I invited him to cast his fly over to me as there was no way either of us were crossing the feeder stream. Feeling over generous and with a full fly box at the beginning of a trip. I took half a dozen flies out of my box and treaded them loose onto his tippet,  and then secured them with a knot and held it up for him to retrieve. “There you go big fella”.  

I know that he thanked me, but I remember mostly the look on his face when he saw the state of the offering’s. The man was not impressed. The scruffy disheveled little guy had just presented him with equally  scruffy disheveled looking flies, and I think he was wandering how to deal with the offering without offending.  The awkward silence was broken with a dry dismissive sounding question. “ These English flies are they?!”

“Yeah Mate”…and a mischievous streak came over me, remembering my  verbal run ins with various Australians over the years of living there.  “We call them, the Whingeing Pom”.

I caught another Brown trout , willing it to be bigger than the rest, it wasn’t; 4 oz at best. And I turned and walked back to the bush and the track with over a dozen fish caught, “ See you mate, tight lines” I called over. “Hope that Whingeing Pom does you good”.

That’s my confidence fly.

Last night on the Brook the May fly spinners were all over the water, but the fish weren’t touching them. Dance flies like wee Eric and his dangly bits, were spinning around just over the water doing the funky fandango, Black Silverhorn Caddis were dancing inches from the surface too. And through that surface our tiniest up-wing Olive; the Small Spurwing, was hatching out and gracefully lifting up into the Air. Slowly ascending above the waters and catching the feint rays of sunlight. Illuminated now, becoming glowing little angels in the growing gloom of that creeping darkness, now shading the bank-sides and the waters. Such delightful moments of tiny splendor, make these evenings become blessed and memorable.

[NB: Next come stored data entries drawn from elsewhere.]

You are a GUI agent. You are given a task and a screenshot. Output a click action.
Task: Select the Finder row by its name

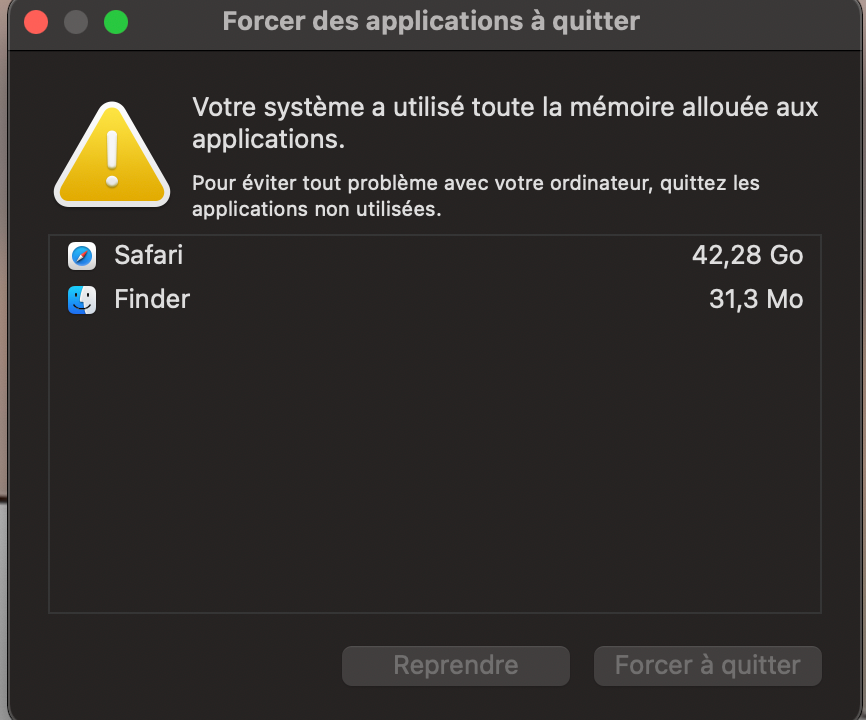tap(152, 300)
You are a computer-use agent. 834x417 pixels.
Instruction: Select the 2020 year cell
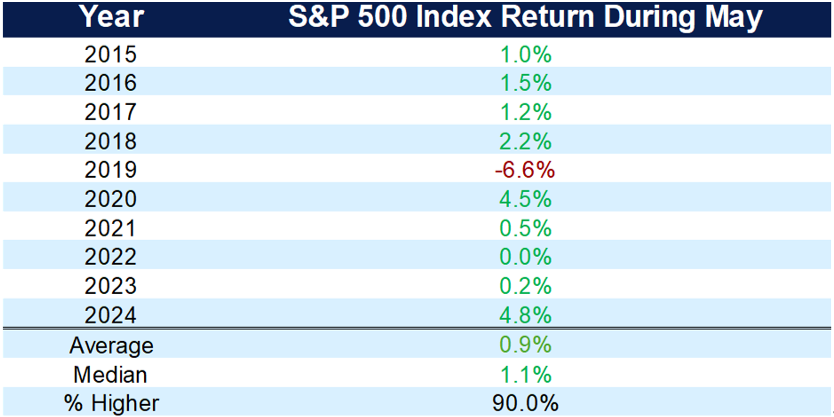pos(109,199)
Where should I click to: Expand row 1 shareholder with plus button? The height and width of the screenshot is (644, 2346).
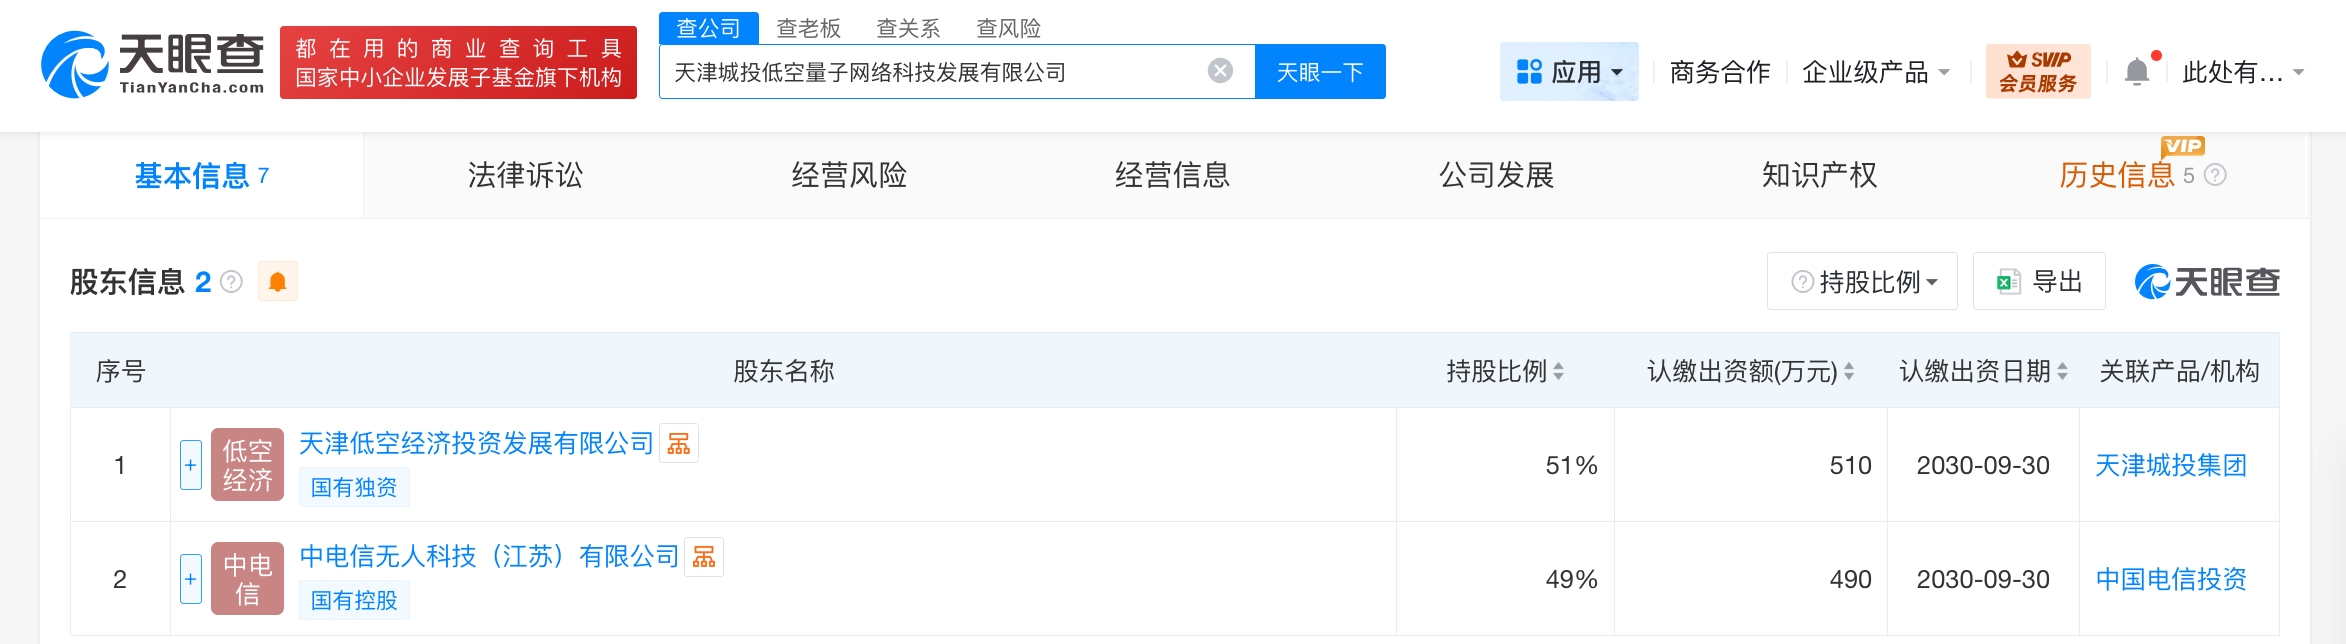coord(191,465)
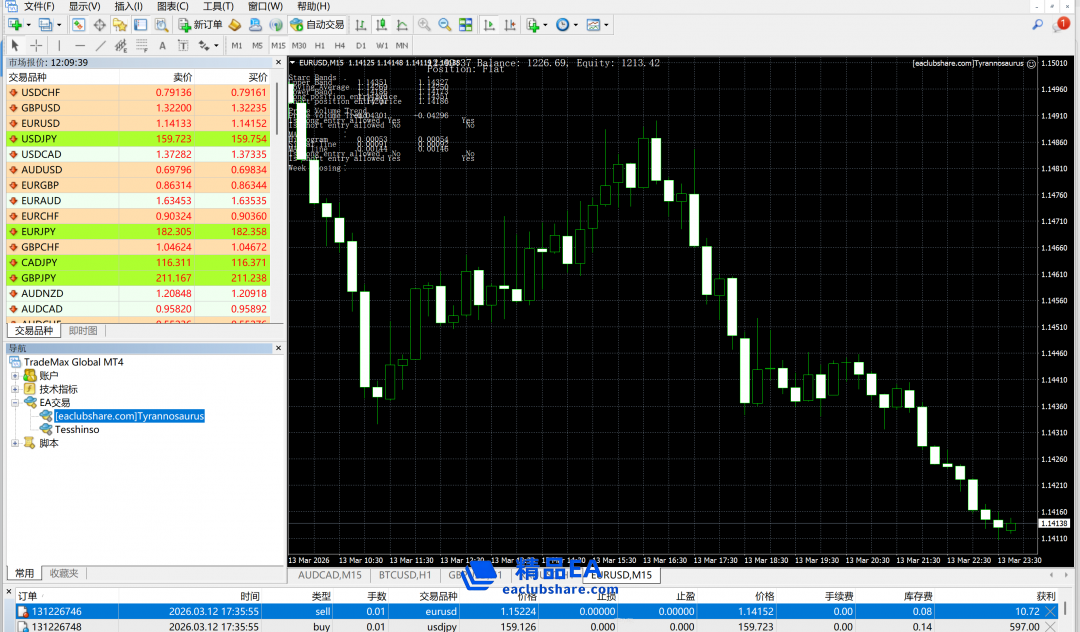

Fish were going mad and snapping through the surface, but the usual, logical, suspects from the fly box were refused, as they drifted over where I knew were feeding fish. My confidence ebbed away from each choice, as each rising fish encountered was silenced and seemed to fade away.

Then with a shrug or was it with relief? The Whingeing Pom came out of the box, like nothing on the menu that I could see, but it lands light, and drifts naturally with the current. I always seem to catch on it, (and nowadays , quickly forget those times when I don’t), and last night in the last half hour or so, it put another 8 fish on the catch return. Another 8 scale samples for the research, and further boosted my confidence in its ability, if that was at all possible.

Back when I was a kid reading Trout and Salmon bought with my paper-round money, some bellicose old fishing giant, Richard Walker; wrote scurrilous condemnation upon people who keep naming new flies that are not proven. His bench mark of success or worthiness of naming, was when 500 fish had been caught, he himself had at least half a dozen flies that he had introduced to the fraternity.

In what must be now nearly 20 years of fishing with it, the Pom has had probably 20% of the fish caught each season. As the first choice when I am exploring water looking for clues , or, ‘in need of a confidence fly’ … a last hope. I’ve tweaked it over the years, and struggled at times to find cock hen hackle of that colour, that is poor quality enough to get the effect. It’s a very low bar that I am searching for.

Logically at the Brook based on stomach contents of fish it should be a beetle or a small black fly pattern to match the main diet. Yet it’s caught hundreds if not over a thousand trout, in all sorts of rivers, not because it’s a particularly genius pattern, it’s no better than many others in my box, it’s just that confidence it gives me and how it affects my fishing and focuses my attention while it’s on the water that makes it my correct choice.

That’s the tale of the Whingeing Pom, and I believe the detail of it, is in the Tail itself.

Tight lines and tight loops, whereever you are on the globe, have a great week and if you cast like a god or goddess. Then I’ll try not to hate you too much. But I can’t promise.